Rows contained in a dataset
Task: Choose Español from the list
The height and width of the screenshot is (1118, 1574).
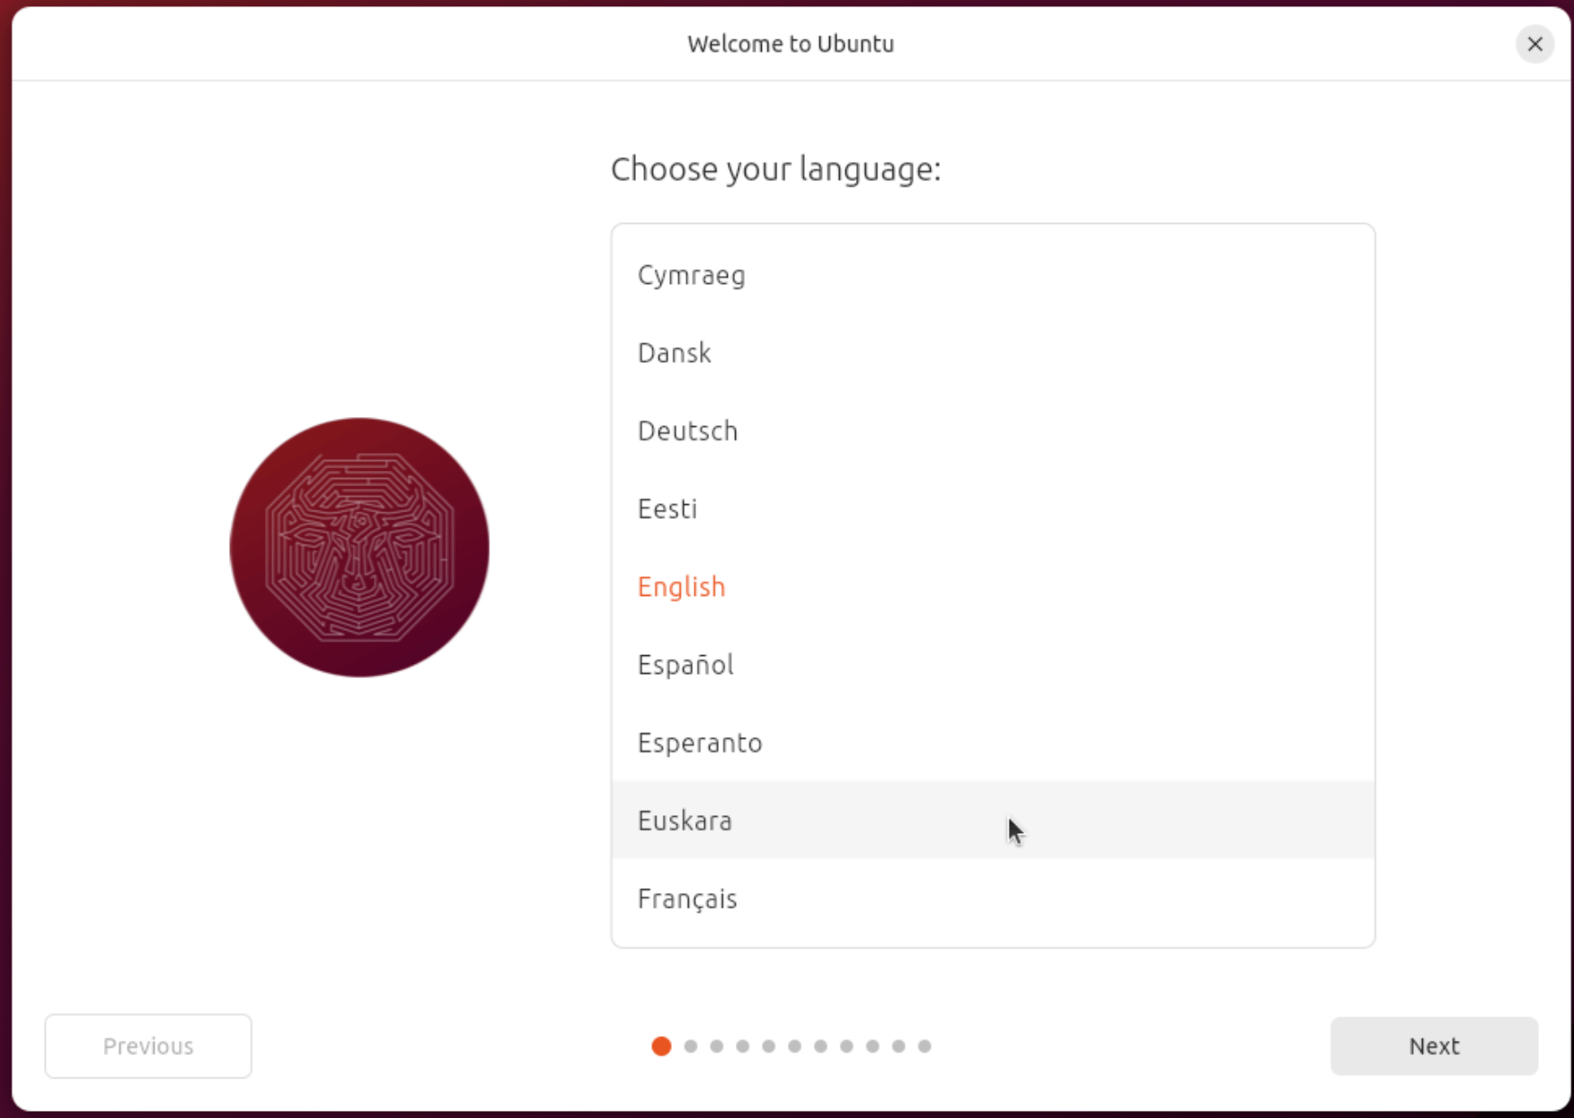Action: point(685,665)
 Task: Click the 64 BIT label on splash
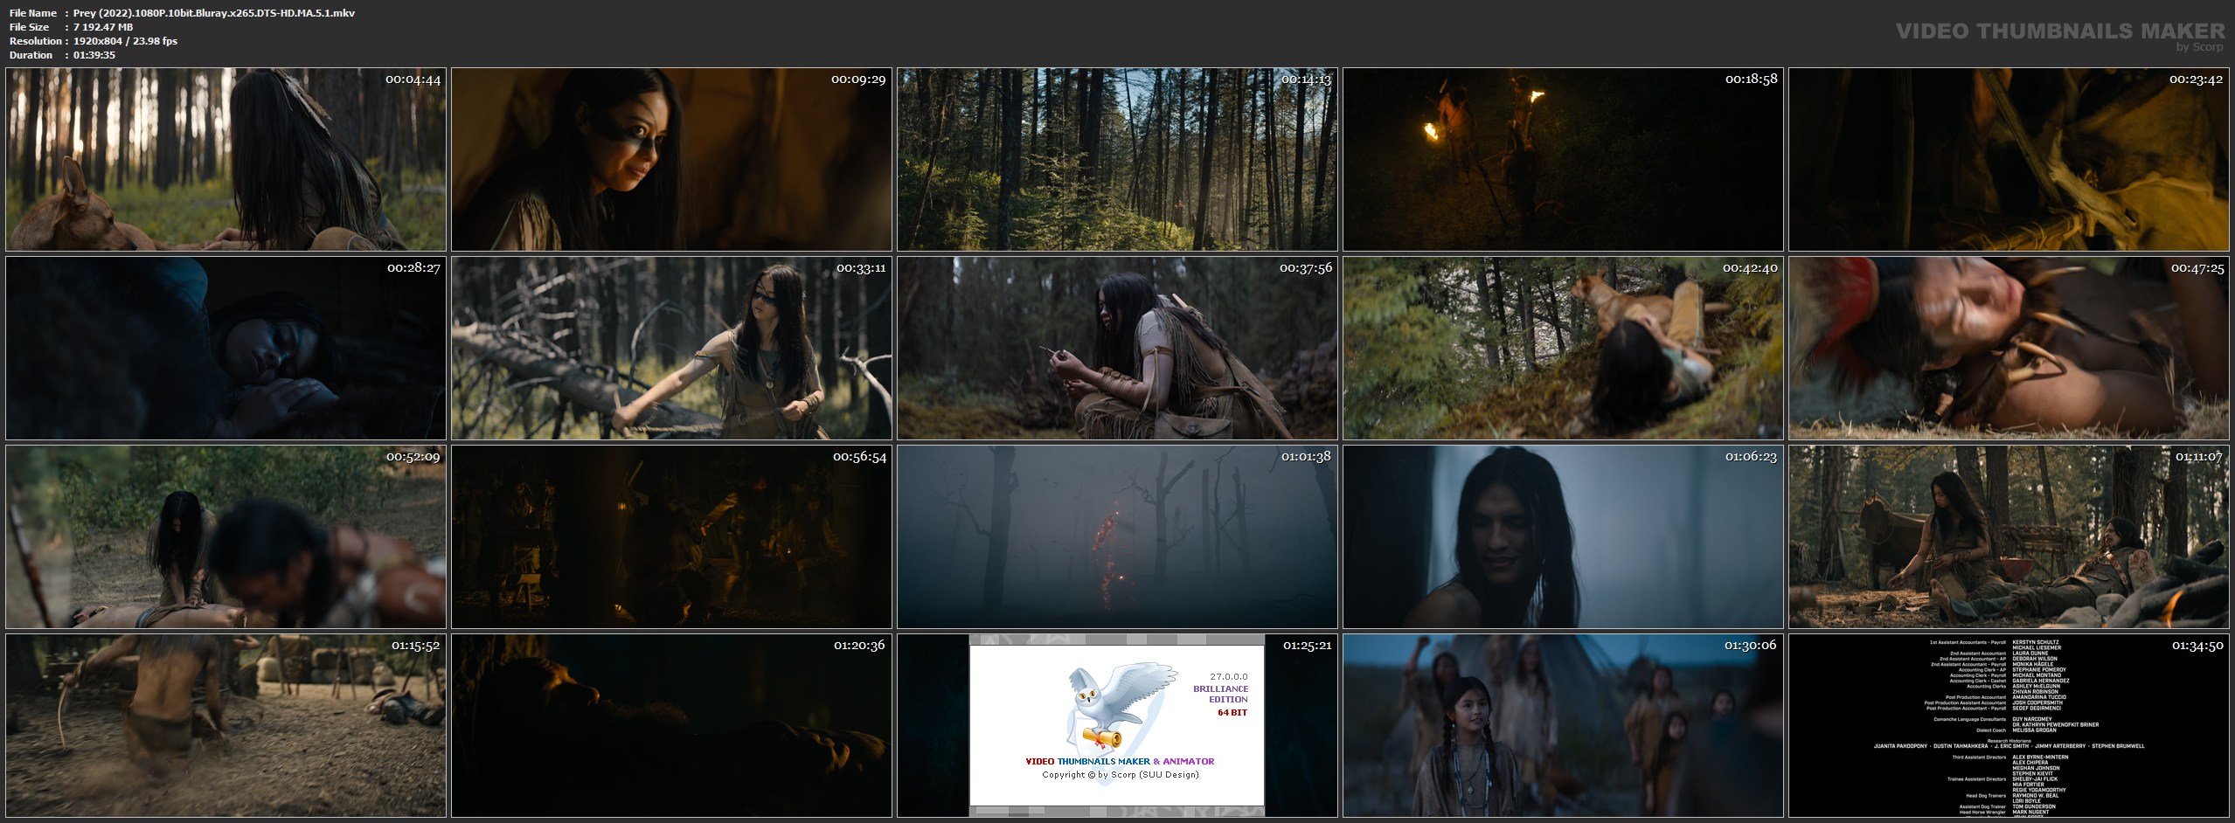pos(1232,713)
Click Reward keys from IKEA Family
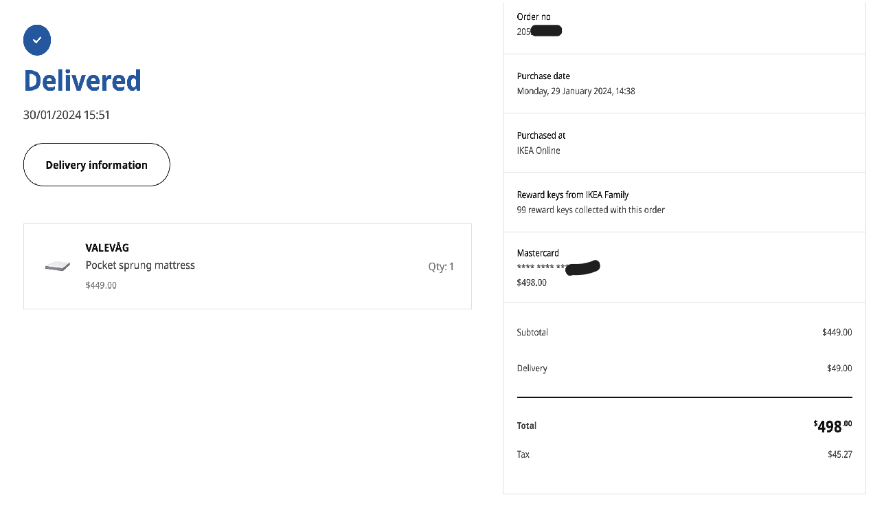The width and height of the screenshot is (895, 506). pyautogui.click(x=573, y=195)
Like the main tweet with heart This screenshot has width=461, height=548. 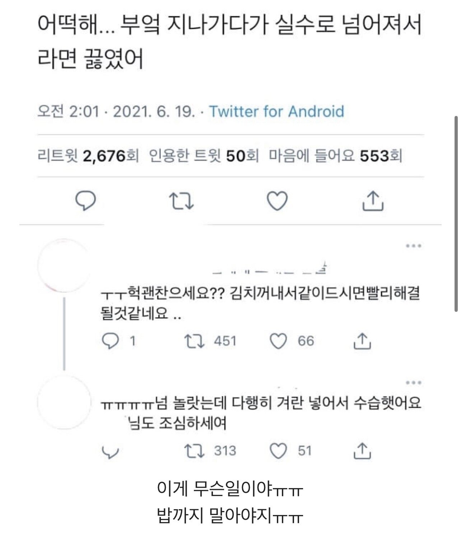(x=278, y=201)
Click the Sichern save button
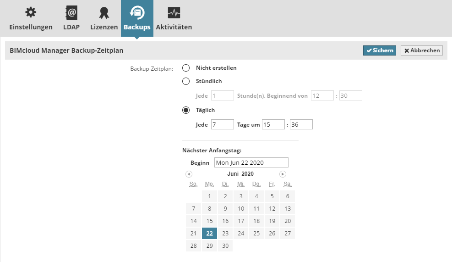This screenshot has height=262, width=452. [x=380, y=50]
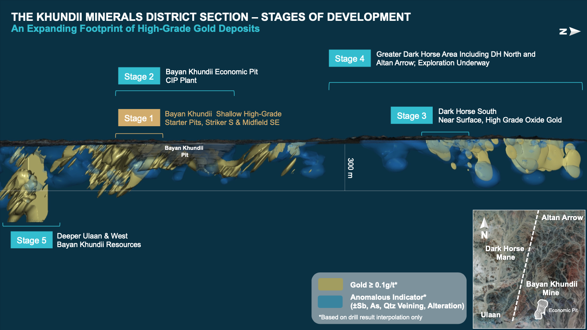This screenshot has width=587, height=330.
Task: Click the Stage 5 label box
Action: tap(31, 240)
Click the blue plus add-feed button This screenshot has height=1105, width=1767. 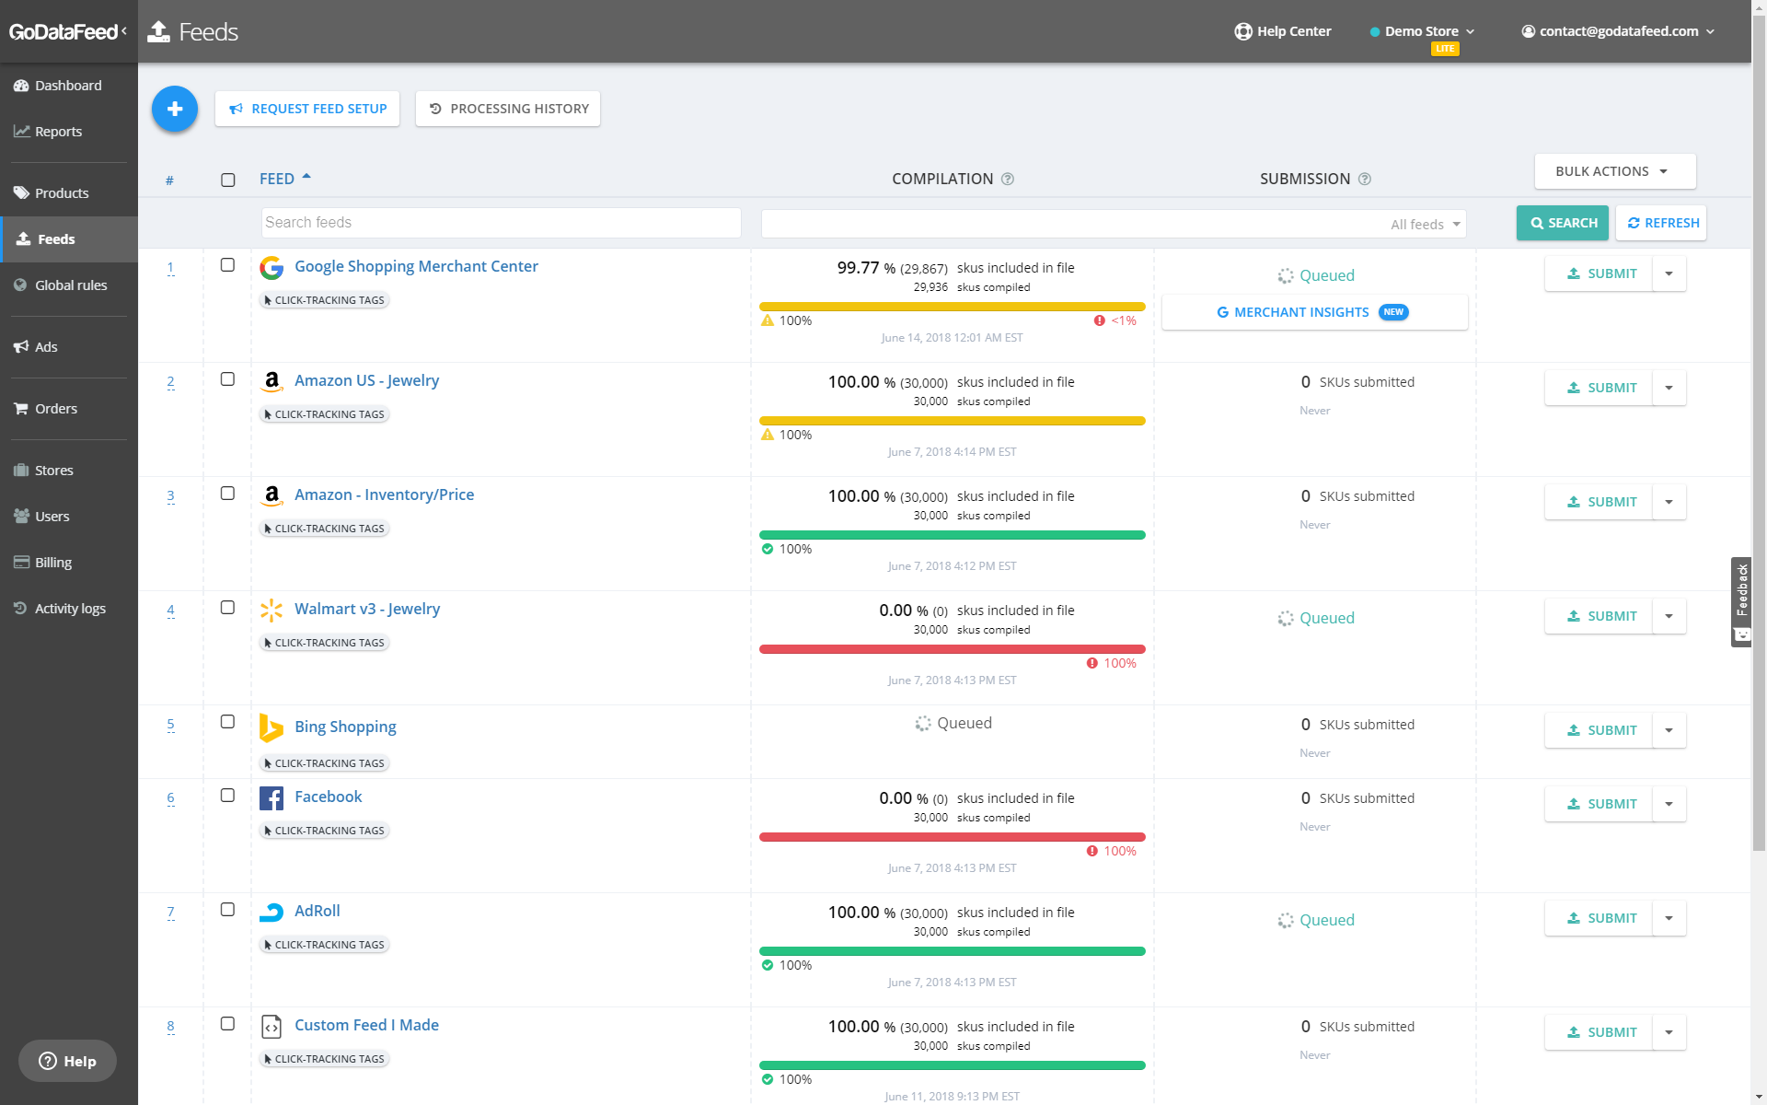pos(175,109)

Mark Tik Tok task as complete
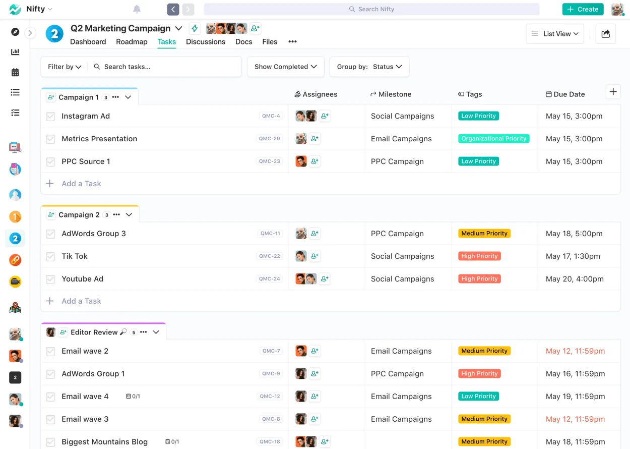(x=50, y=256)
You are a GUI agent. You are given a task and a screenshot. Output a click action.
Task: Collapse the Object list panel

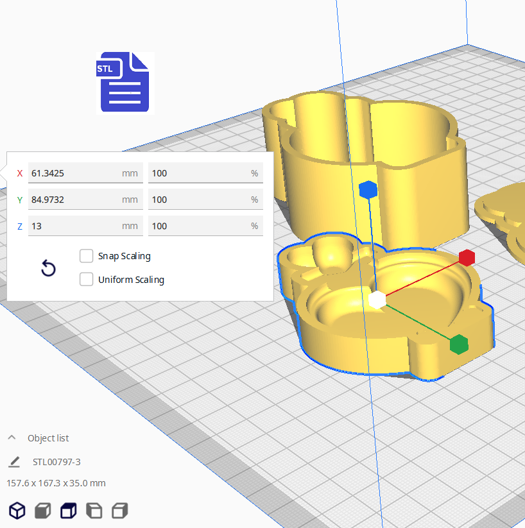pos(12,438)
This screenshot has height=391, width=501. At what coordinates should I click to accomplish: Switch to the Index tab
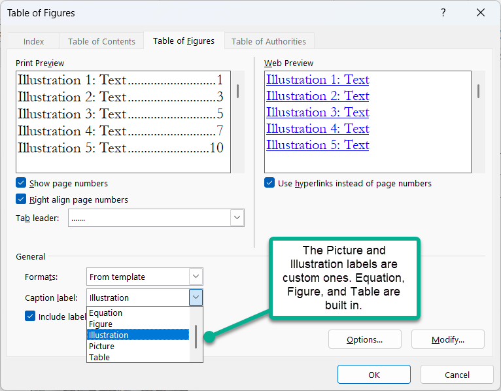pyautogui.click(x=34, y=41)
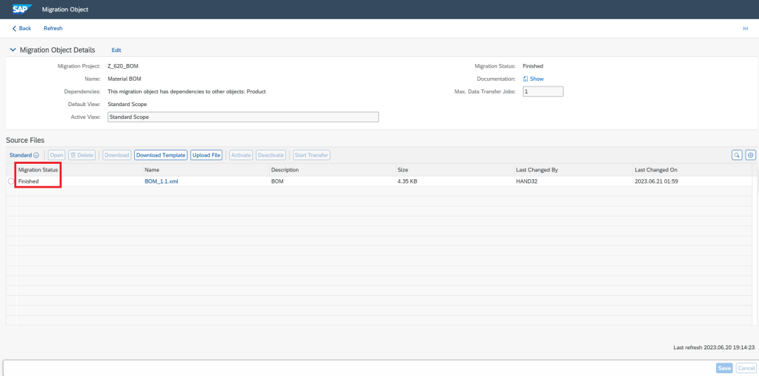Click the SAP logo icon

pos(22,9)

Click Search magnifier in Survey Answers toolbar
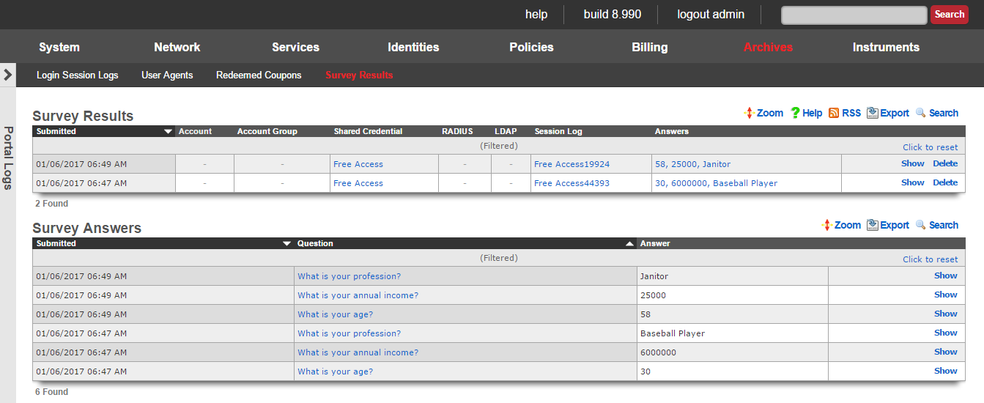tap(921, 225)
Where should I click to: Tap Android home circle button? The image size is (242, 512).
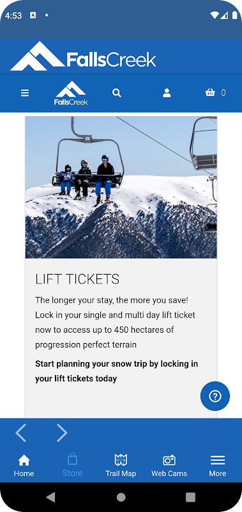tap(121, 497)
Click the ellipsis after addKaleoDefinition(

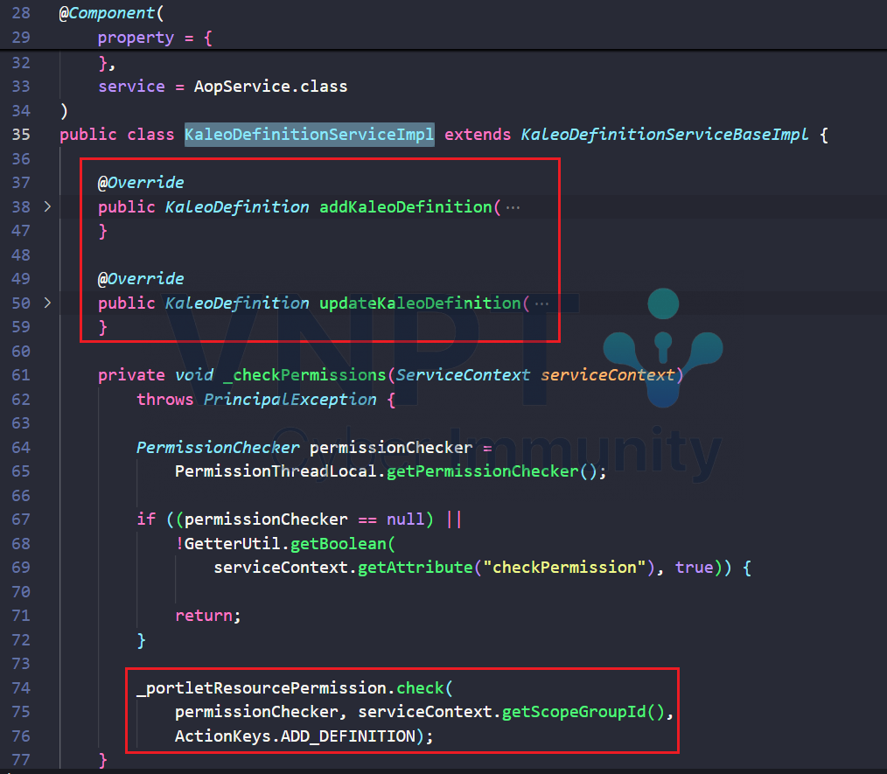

# What you will do:
Reproduce the rows from the start through the line containing "pos(1232,713)", substituting "splash screen" for "splash" and keeping everything else unchanged. Leave the pictures out.

# Result:
Task: Choose Español from the list
The height and width of the screenshot is (1118, 1574).
Action: point(685,665)
 Task: Click the 64 BIT label on splash screen
pos(1232,713)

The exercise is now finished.